# Records from a dataset

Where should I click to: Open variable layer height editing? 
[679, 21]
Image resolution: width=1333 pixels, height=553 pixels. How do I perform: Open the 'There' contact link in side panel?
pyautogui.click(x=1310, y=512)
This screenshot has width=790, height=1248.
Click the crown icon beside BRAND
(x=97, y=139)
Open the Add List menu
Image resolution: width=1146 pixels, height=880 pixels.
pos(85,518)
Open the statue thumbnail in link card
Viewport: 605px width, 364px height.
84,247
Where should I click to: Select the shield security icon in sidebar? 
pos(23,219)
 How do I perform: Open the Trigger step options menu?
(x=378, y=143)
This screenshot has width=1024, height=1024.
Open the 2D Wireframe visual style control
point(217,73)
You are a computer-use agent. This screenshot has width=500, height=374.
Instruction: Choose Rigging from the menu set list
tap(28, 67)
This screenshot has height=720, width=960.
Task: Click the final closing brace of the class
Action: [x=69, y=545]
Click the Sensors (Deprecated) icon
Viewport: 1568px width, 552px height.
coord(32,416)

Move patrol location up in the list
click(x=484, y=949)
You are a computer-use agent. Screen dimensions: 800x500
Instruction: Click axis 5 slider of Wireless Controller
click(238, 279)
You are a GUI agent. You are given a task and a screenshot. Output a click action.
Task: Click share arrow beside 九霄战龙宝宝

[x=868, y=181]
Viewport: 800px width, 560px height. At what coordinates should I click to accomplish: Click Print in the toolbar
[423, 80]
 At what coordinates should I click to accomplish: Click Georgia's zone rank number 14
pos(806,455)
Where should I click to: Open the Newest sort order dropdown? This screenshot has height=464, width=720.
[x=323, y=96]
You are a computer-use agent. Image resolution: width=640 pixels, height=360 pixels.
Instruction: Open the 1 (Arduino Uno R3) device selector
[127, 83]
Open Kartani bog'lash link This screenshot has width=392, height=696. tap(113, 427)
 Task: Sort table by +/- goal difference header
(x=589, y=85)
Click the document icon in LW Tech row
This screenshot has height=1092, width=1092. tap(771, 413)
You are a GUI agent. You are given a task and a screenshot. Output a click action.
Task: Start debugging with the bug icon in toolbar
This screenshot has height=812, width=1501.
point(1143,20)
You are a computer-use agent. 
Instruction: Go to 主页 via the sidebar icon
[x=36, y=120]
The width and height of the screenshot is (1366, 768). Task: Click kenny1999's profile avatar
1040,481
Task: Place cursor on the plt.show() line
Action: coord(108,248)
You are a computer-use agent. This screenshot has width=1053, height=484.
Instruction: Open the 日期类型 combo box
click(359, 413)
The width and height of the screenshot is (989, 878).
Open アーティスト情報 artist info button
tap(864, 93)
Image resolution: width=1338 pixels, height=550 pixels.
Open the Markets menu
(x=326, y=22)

# Problem requirements
Give back all of the entries exactly as written.

# Written solution
Where should I click to: Open variable layer height editing? 
[679, 21]
Image resolution: width=1333 pixels, height=553 pixels. How do I perform: Open the 'There' contact link in side panel?
pyautogui.click(x=1310, y=512)
This screenshot has width=790, height=1248.
Click the crown icon beside BRAND
(x=97, y=139)
Open the Add List menu
Image resolution: width=1146 pixels, height=880 pixels.
pos(85,518)
Open the statue thumbnail in link card
Viewport: 605px width, 364px height.
84,247
Where should I click to: Select the shield security icon in sidebar? 
pos(23,219)
 How do I perform: Open the Trigger step options menu?
(x=378, y=143)
This screenshot has width=1024, height=1024.
Open the 2D Wireframe visual style control
point(217,73)
You are a computer-use agent. This screenshot has width=500, height=374.
Instruction: Choose Rigging from the menu set list
tap(28, 67)
This screenshot has height=720, width=960.
Task: Click the final closing brace of the class
Action: [x=69, y=545]
Click the Sensors (Deprecated) icon
Viewport: 1568px width, 552px height.
coord(32,416)

Move patrol location up in the list
click(x=484, y=949)
You are a computer-use agent. Screen dimensions: 800x500
Instruction: Click axis 5 slider of Wireless Controller
click(238, 279)
You are a GUI agent. You are given a task and a screenshot. Output a click action.
Task: Click share arrow beside 九霄战龙宝宝

[x=868, y=181]
Viewport: 800px width, 560px height. At what coordinates should I click to accomplish: Click Print in the toolbar
[423, 80]
 At what coordinates should I click to accomplish: Click Georgia's zone rank number 14
pos(806,455)
Where should I click to: Open the Newest sort order dropdown? This screenshot has height=464, width=720.
[x=323, y=96]
You are a computer-use agent. Image resolution: width=640 pixels, height=360 pixels.
Instruction: Open the 1 (Arduino Uno R3) device selector
[127, 83]
Open Kartani bog'lash link This screenshot has width=392, height=696. tap(113, 427)
 Task: Sort table by +/- goal difference header
(x=589, y=85)
Click the document icon in LW Tech row
This screenshot has height=1092, width=1092. tap(771, 413)
You are a GUI agent. You are given a task and a screenshot. Output a click action.
Task: Start debugging with the bug icon in toolbar
This screenshot has height=812, width=1501.
point(1143,20)
You are a computer-use agent. 
Instruction: Go to 主页 via the sidebar icon
[x=36, y=120]
The width and height of the screenshot is (1366, 768). Task: Click kenny1999's profile avatar
1040,481
Task: Place cursor on the plt.show() line
Action: coord(108,248)
You are a computer-use agent. This screenshot has width=1053, height=484.
Instruction: Open the 日期类型 combo box
click(359, 413)
The width and height of the screenshot is (989, 878).
Open アーティスト情報 artist info button
tap(864, 93)
Image resolution: width=1338 pixels, height=550 pixels.
Open the Markets menu
(x=326, y=22)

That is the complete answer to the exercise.